Durante gli accertamenti investigativi, svolti dai finanzieri del Nucleo di Polizia Tributaria della Capitale, è stata ricostruita la gestione amministrativa e contabile della fallita Interporto Romano SpA, dalla sua costituzione – avvenuta nel 2005 ad opera della CIRF SpA – Consorzio Interporto Roma Fiumicino SpA – appartenente al Gruppo Ifitel, riconducibile allo stesso Tulli, fino alla dichiarazione di fallimento del luglio 2014.
Ulteriori approfondimenti hanno messo in luce diversi episodi di dissipazione e distrazione dei beni della fallita Interporto Romano SpA, commessi anche attraverso la redazione di bilanci d’esercizio che non riportavano la reale condizione economica e finanziaria dell’azienda, per un ammontare complessivo di circa 47 milioni di euro – a tanto ammonta il crac – di cui oltre 25 milioni impiegati nella realizzazione di una serie di capannoni a servizio della piattaforma logistico-intermodale di Fiumicino.
Secondo i magistrati romani, gli indagati erano, a vario titolo, consapevoli che quei capannoni non avrebbero mai potuto generare ricavi poiché irrimediabilmente tarati da tutta una serie di gravi difetti di progettazione e costruzione, il tutto aggravato dai fenomeni di cedimento del terreno argilloso e inadatto a quel tipo di costruzioni, manifestatisi fin dal giugno 2006. Alcuni degli indagati avrebbero, comunque, proseguito l’attività di costruzione ben sapendo che quei capannoni stavano giorno dopo giorno sprofondando nel terreno argilloso.

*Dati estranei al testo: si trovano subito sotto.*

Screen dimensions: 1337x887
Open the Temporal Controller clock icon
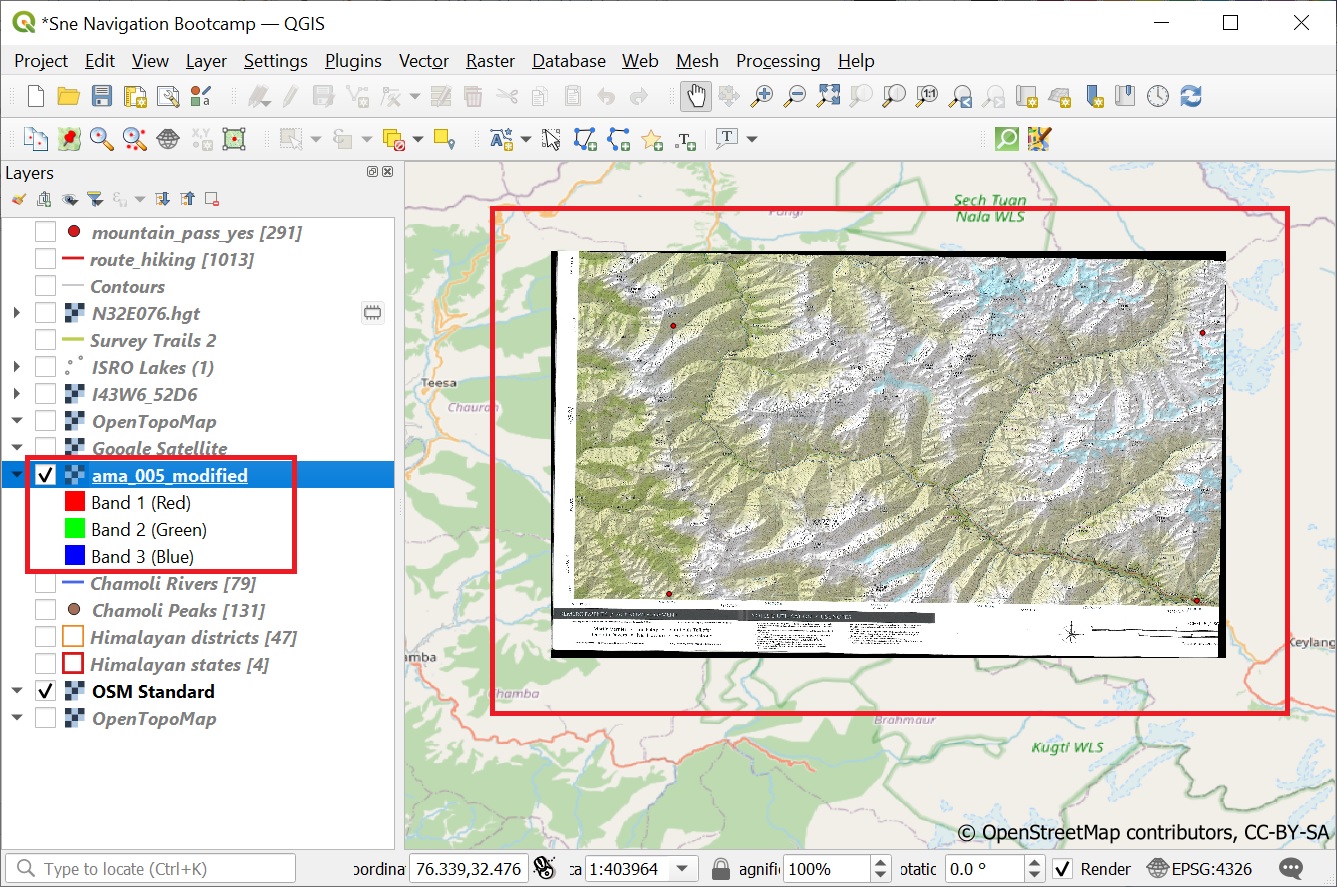tap(1157, 96)
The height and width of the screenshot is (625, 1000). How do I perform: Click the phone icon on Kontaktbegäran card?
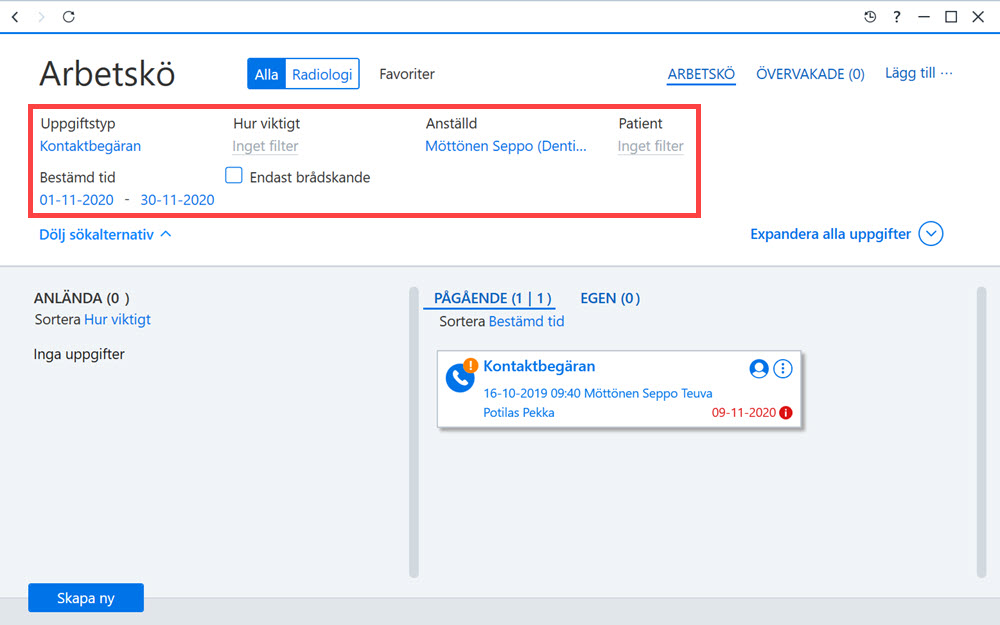(x=460, y=378)

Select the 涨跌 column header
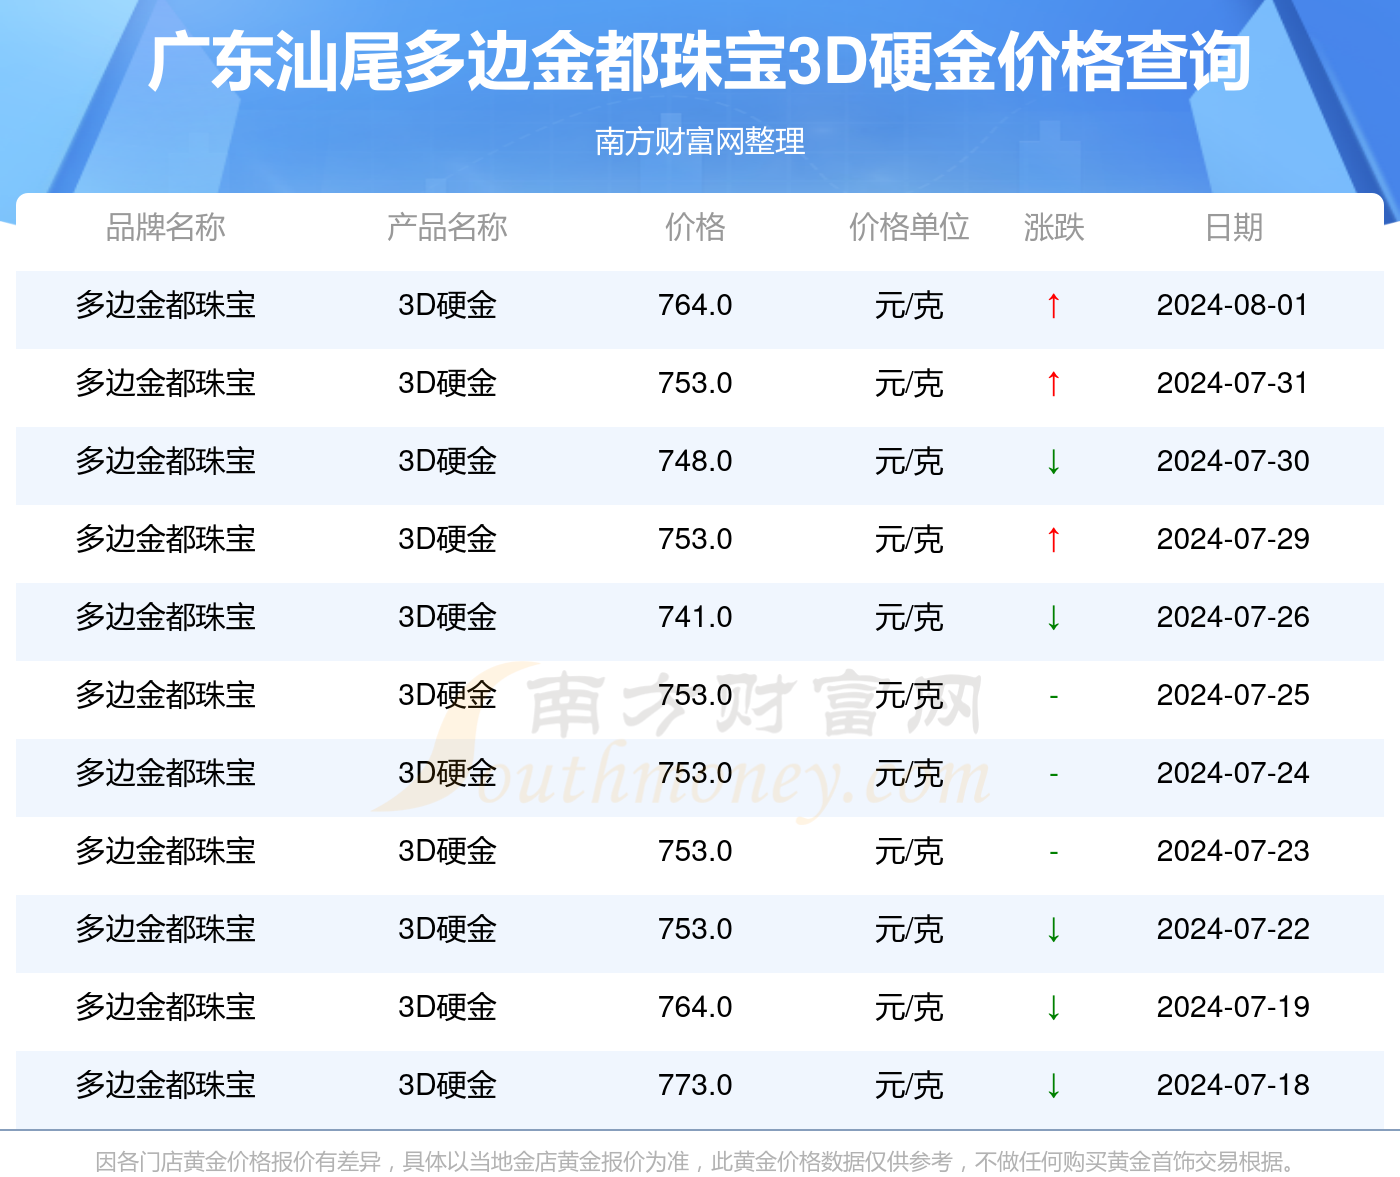click(x=1054, y=228)
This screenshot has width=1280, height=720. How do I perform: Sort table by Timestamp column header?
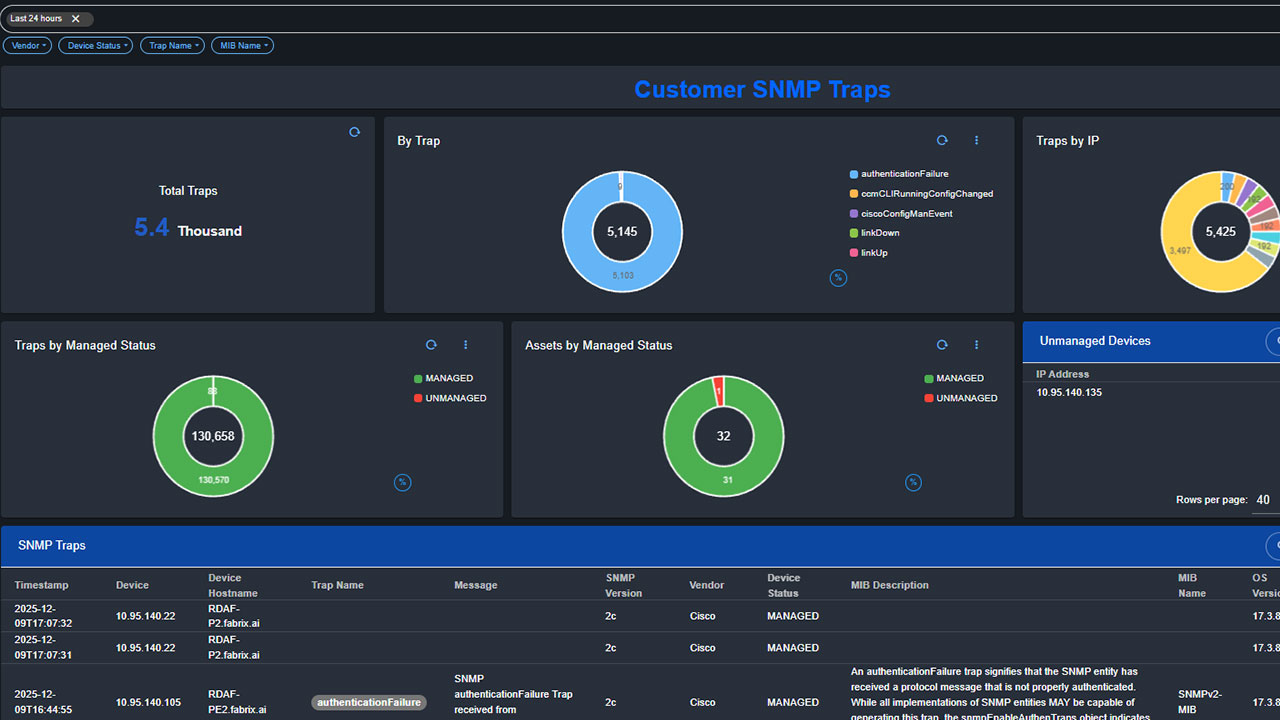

Di qui l’accusa, propria della bancarotta fraudolenta, di distrazione di fondi.
Oltre un milione di euro è stato, poi, distratto tra sponsorizzazioni inesistenti, servizi amministrativi, consulenze, servizi di pulizia e sicurezza non documentati. Duecentomila euro, mai deliberati, sarebbero stati erogati dall’azienda sotto la voce compensi all’amministratore.
Di qui l’avviso di conclusione delle indagini preliminari notificato, al termine dell’attività d’indagine, a Tulli, in qualità di Presidente pro tempore del Consiglio di Amministrazione, nonché ad altri undici persone fra componenti del CdA e del collegio sindacale. della Interporto Romano SpA.